Assistance humanitaire et à la production agricole
De nombreux acteurs interviennent dans les départements du Centre, du Nord-est, du Sud-est, du Nord-ouest et de l’ouest à travers l’exécution de projet de courte durée (3-8 mois). Ces projets ont pour objectifs le traitement des ravines, la réhabilitation de routes agricoles, la fourniture de semences et la distribution de bons alimentaires. Dans le haut Plateau Central, par exemple, interviennent plusieurs acteurs qui font du cash for Works, de la distribution de nourriture, mais sans beaucoup de coordination. Des programmes d’assistance alimentaire s’étendront en mars pendant un mois aux ménages pauvres vivant dans des endroits d’accessibilité très difficiles dans les mornes des départements de l’ouest et du sud-est et cibleront 12 500 bénéficiaires. Des travaux à haute intensité de main-d’œuvre pour la réhabilitation de routes agricoles et le traitement des ravines se déroulent dans plusieurs départements dont le Nord-ouest et le Nord-est. Dans certaines zones comme dans le Sud-est, ces projets conduiront à une amélioration de la sécurité alimentaire, surtout chez les ménages pauvres et très pauvres. Près de 40 000 ménages recevront une assistance dans les zones à risques à travers le pays.
Suppositions
Le scénario le plus probable de la sécurité alimentaire, de janvier juin 2013, se fonde sur les hypothèses générales au niveau national suivantes:
- La pluviométrie sera normale entre février et juin selon les prévisions de l’International Research Institute for Climate and Society et de NOAA pour cette période. Des pluies qui démarrent dans les délais et une bonne distribution spatio-temporelle déclencheront l’investissement des agriculteurs en espérant obtenir des récoltes satisfaisantes.

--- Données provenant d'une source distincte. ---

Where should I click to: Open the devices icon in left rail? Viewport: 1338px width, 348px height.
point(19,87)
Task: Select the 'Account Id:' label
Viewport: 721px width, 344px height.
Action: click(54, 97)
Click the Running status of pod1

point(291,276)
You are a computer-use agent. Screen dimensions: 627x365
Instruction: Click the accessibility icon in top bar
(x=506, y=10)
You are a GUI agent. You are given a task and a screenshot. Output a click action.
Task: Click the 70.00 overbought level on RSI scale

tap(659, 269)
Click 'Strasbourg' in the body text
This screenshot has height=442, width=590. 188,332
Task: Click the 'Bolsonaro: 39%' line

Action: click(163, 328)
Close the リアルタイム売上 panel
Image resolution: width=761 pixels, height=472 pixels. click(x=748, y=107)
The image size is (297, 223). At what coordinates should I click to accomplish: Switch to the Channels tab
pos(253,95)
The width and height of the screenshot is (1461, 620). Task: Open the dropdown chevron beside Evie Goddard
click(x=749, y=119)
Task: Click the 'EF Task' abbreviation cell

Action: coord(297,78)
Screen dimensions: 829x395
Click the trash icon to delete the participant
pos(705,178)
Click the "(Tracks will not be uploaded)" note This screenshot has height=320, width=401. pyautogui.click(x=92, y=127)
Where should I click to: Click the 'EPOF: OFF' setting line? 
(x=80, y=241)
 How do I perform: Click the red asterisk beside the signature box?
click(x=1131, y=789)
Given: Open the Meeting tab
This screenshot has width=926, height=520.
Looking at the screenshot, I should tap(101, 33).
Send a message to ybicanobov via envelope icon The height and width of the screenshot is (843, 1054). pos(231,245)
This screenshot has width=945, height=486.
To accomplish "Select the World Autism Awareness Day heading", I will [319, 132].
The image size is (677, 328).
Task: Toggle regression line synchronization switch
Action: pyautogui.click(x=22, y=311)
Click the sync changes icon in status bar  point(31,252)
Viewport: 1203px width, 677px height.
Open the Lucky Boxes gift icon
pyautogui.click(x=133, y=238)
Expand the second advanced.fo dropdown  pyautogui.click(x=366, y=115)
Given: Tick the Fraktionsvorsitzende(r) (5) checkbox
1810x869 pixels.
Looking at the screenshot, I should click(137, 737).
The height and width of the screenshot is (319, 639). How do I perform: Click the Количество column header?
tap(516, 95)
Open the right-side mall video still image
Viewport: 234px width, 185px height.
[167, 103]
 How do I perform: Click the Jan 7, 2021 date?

- Suite aux pertes consécutives des deux dernières saisons, sans un appui bien ciblé, les agriculteurs n’auront pas assez de ressources pour conduire la campagne agricole du printemps à son plein potentiel, même avec une bonne pluviométrie. Cette situation est due aux difficultés qu’auront les agriculteurs à s’approvisionner en semences, qui sont très chers et rares. Il s’en suivra une réduction des superficies emblavées qui seront inferieures à la normale, surtout dans les zones sèches d’agriculture et de pêche et dans les zones agro-pastorales.
- La production des haricots d’hiver dont la récolte est prévue au début de mars seront 10 à 15 pour cent plus faibles que la normale, à l’exception du bas Artibonite où l’on devrait s’attendre à une production au-dessus de la moyenne. Cette récolte ne devra pas avoir un grand impact sur le cours des haricots sur le marché.
- Le Ministère de l’Agriculture continuera à subventionner les engrais chimiques qui pourront être disponibles sur le marché pendant toute la période du scénario. En considérant, cependant, le cours élevé des fertilisants chimiques sur le marché mondial, les agriculteurs continueront à les payer chers par rapport à 2010 (900 gourdes le sac de 100 livres en 2013 contre 500 gourdes en 2010). Dans certaines zones telles que la cote sud, les agriculteurs auront tendance à utiliser moins d’engrais pour la production des haricots conduisant à une productivité moins élevée qu’à l’ordinaire.
- Vu la bonne disponibilité en eau d’irrigation et en fertilisants chimiques, la production rizicole dans l’Artibonite se situera autour La demande de la main-d’œuvre qui profite aux ménages pauvres dans ces zones restera normale pendant toute la période de la moyenne.
- Le Ministère de l’Agriculture mettra en œuvre son programme de relance de l’Agriculture, qui inclut un soutien aux moyens d’existence à travers le CFW et l’appui technique aux agriculteurs, à travers le pays. Certains projets comme distribution de semences de haricots en décembre, la correction des ravines et réhabilitation des routes et des petits systèmes d’irrigation sont déjà en cours mais d’autres relatifs à la campagne agricole du printemps pourraient ne pas démarrer dans les délais pour permettre aux agriculteurs de réussir cette campagne. Des 74 millions de dollars requis depuis fin 2012, on n’en a reçu que 10 millions.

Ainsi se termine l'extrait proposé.